-------- PROVIDED TEXT
No handles tho for doors and stuff, think they're for like pull-ups and squat added resistance


----------



## gaz90 (Jun 19, 2014)

in my basement gym i only have a rack, adjustable bench, bar and plates.

but with bands i can do tricep pushdowns, chest flys/crossover variations, leg curls, banded goodmornings are pretty good too, band curls


----------



## Dan94 (Dec 29, 2013)

gaz90 said:


> in my basement gym i only have a rack, adjustable bench, bar and plates.
> 
> but with bands i can do tricep pushdowns, chest flys/crossover variations, leg curls, banded goodmornings are pretty good too, band curls


sounds similar to me mate, what bands did you get? theres alot of normal ones out there, but hard to find some with the door anchor thing, found some in US but would be expensive for P&P


----------



## gaz90 (Jun 19, 2014)
----------------
In the forum thread, which pieces of equipment does gaz90 say the basement gym contains? Rely only on the forum thread when answering.
-------- ENTRIES SHOWN
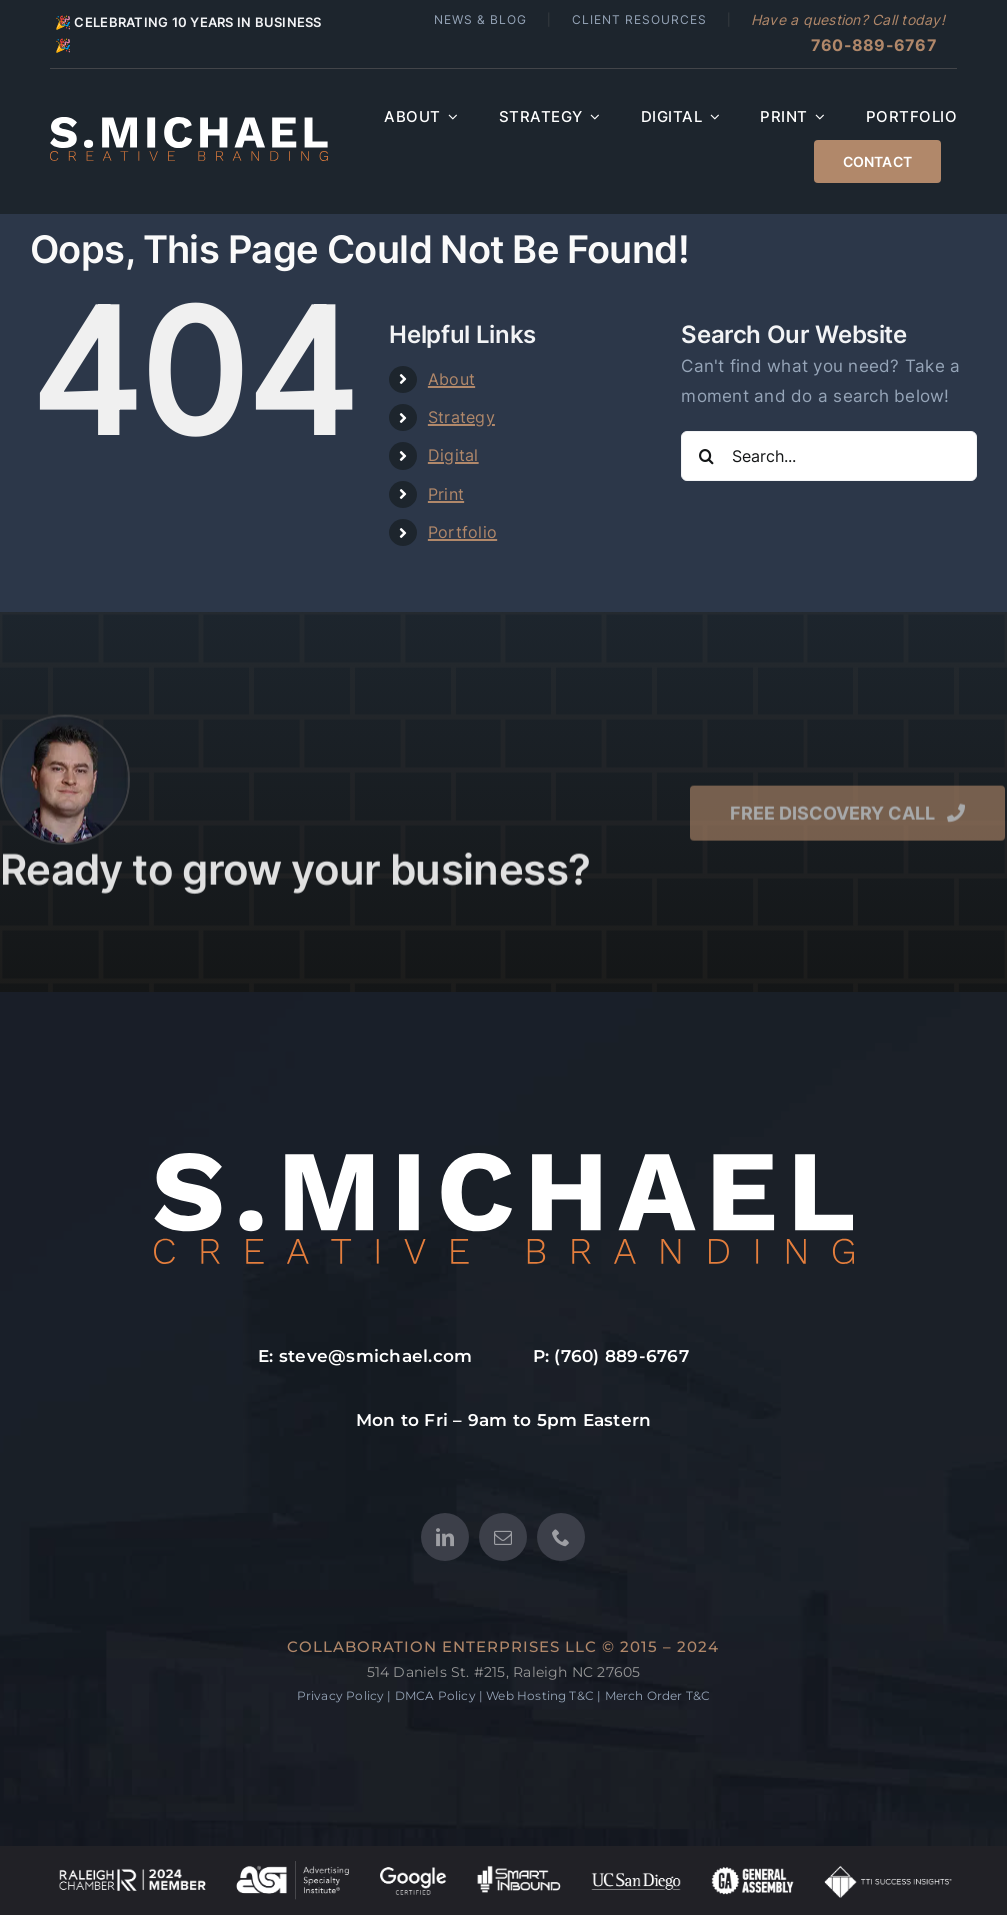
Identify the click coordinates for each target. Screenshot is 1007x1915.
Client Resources (639, 19)
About (451, 379)
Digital (453, 455)
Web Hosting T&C (540, 1695)
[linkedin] (445, 1537)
----------------
> [SOLUTION FOR THIS PROBLEM]: A rack, an adjustable bench, a bar, and plates.